Sunday, October 12, 2008

Between Milwaukee and Minneapolis

Saturday, October 11th, 2008

Young voters registered yesterday – 18,930
Miles travelled today – 336

2:37 pm – Somewhere between Milwaukee and Minneapolis

We have reached that point in the electoral process, I think, where you could not watch any TV station in the country for an hour without some mention of one or both of the presidential candidates. The news networks' standard riveting ticker headlines ("Chicago Club found haunted") now also carry mundane campaign updates ("Palin arrives in Missouri"). And it's hard to drive more than a mile or two of highway without seeing a yard sign for one candidate or another. We are, in short, in the all-encompassing season of the American campaign where politics cannot be ignored.

We saw this first hand at a refueling stop this afternoon. The bus pulled in at one of those truck-stops/megastores that speckle the interstates of Wisconsin and Minnesota: the kind of place where a single building contains a restaurant, slot machines, showers, bathrooms, a convenience store, and a 'souvenir shop' filled with porcelain lawn creatures and John Deere paraphernalia. We opened the bus door, prepared to dash inside to find something irresistibly tacky to buy, and were immediately assaulted by two teenagers and a band. The band, The Urgency, wanted to hand off a demo CD and the teenagers - one of whose eighteenth birthday was today - wanted to register to vote.

"We were at the McDonald's and we saw the bus and we wanted to get a picture and it's his birthday," the younger of the two teens said, in what was basically a single breath.

He explained how they sometimes see tour busses pass through when they are at the McDonald's and had seen Nelly's bus and Beyonce's bus and well, a bunch of other busses, and how it was worthwhile to run across and see who had come into town. This bus looked a lot better than the others though.

The band, meanwhile, pointed out that we used to work out with MTV and they had just done something with MTV and could they hand us a demo CD because, you know, you never know...

I had been napping for the hour before we stopped and the sudden rush of strangers and conversation was baffling to me, as if I had rolled out of bed to find myself on the floor of the New York stock exchange surrounded by heavily caffeinated traders screaming buy and sell.

The van, our satellite vehicle, stayed an hour behind us and its passengers were not subjected to this spontaneous outpouring of enthusiasm. Instead, they visited a hedgehog show in Milwaukee. A hedgehog show? you ask. Yes... I don't quite understand either. A quick googling confirms that such shows exist and are sanctioned by the International Hedgehog Association (IHA). Disappointingly, I didn't see the thing, so I am left to speculate.

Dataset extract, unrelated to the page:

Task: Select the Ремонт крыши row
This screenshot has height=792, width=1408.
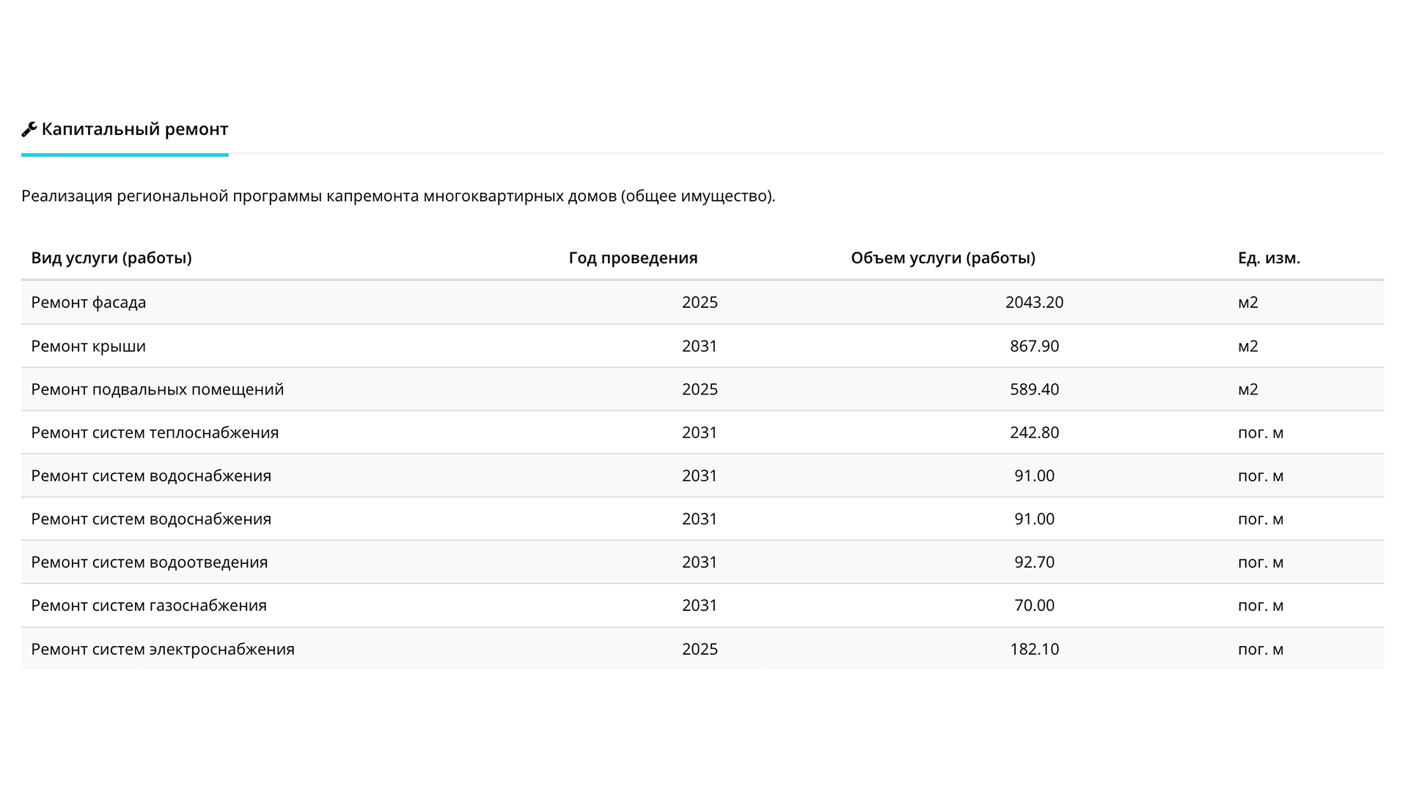Action: point(89,346)
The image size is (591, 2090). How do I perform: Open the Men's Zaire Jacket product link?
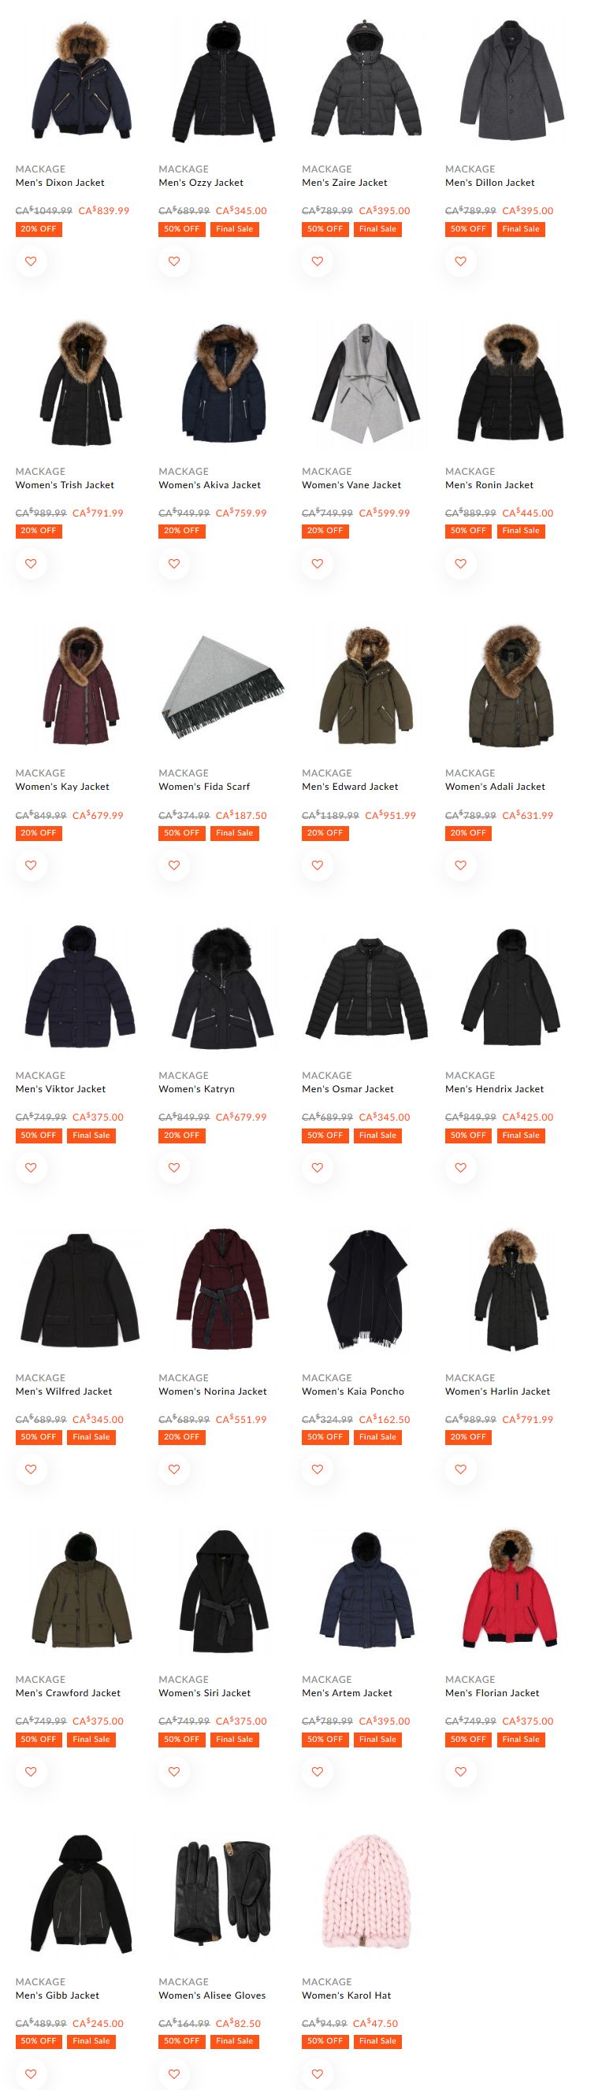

But the mere absence of knowledge or personal experience has never dissuaded me from reporting, so I can say with conviction that the show took place in a dug out cave deep in the recesses of a network of tunnels under Milwaukee and was run by gnomes. The winning hedgehog was small, adorable, and sang a stirring rendition of 'God Bless America.' Miss Hedgehog Congeniality did a very nice public service announcement for us, but the tape was lost. Everyone was already registered and concerned with the candidates' stances on gardening.

They too are focused on the election.